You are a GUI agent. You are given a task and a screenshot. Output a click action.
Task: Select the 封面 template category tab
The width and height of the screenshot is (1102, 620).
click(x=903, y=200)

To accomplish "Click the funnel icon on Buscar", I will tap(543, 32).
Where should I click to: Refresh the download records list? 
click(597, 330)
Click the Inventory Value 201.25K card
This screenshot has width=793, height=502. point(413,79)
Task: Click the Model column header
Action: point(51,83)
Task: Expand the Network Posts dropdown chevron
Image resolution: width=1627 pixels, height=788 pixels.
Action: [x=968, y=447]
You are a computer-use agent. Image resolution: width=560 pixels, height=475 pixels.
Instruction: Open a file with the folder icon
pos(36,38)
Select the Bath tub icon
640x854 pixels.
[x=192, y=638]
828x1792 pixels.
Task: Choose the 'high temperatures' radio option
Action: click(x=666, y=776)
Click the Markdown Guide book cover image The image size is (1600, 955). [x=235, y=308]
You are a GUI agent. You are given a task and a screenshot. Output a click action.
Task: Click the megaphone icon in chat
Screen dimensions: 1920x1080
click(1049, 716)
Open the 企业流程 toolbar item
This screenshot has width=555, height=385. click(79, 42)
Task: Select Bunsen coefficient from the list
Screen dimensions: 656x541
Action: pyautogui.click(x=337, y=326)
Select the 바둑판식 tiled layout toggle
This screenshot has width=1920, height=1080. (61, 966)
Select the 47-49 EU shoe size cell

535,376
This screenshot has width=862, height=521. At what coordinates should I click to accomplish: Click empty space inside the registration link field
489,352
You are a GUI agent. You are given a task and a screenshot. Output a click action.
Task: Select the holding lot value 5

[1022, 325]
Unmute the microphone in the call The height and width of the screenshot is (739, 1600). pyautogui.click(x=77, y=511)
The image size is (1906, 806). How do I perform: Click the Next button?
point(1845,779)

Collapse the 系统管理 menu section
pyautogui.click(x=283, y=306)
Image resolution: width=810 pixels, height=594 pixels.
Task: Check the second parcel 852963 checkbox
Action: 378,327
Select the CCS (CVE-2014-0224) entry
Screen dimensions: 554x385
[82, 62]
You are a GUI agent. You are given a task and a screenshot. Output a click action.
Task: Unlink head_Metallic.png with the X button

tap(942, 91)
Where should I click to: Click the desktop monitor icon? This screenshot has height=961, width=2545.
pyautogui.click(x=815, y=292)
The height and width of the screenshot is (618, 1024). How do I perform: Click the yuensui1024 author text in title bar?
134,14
◆ ◆ ◆ ◆
* **WHAT TO WORK ON**: State how many lines in the data above contain the word "accomplish". Reply with the number alone.

* **ANSWER IN FULL**: 2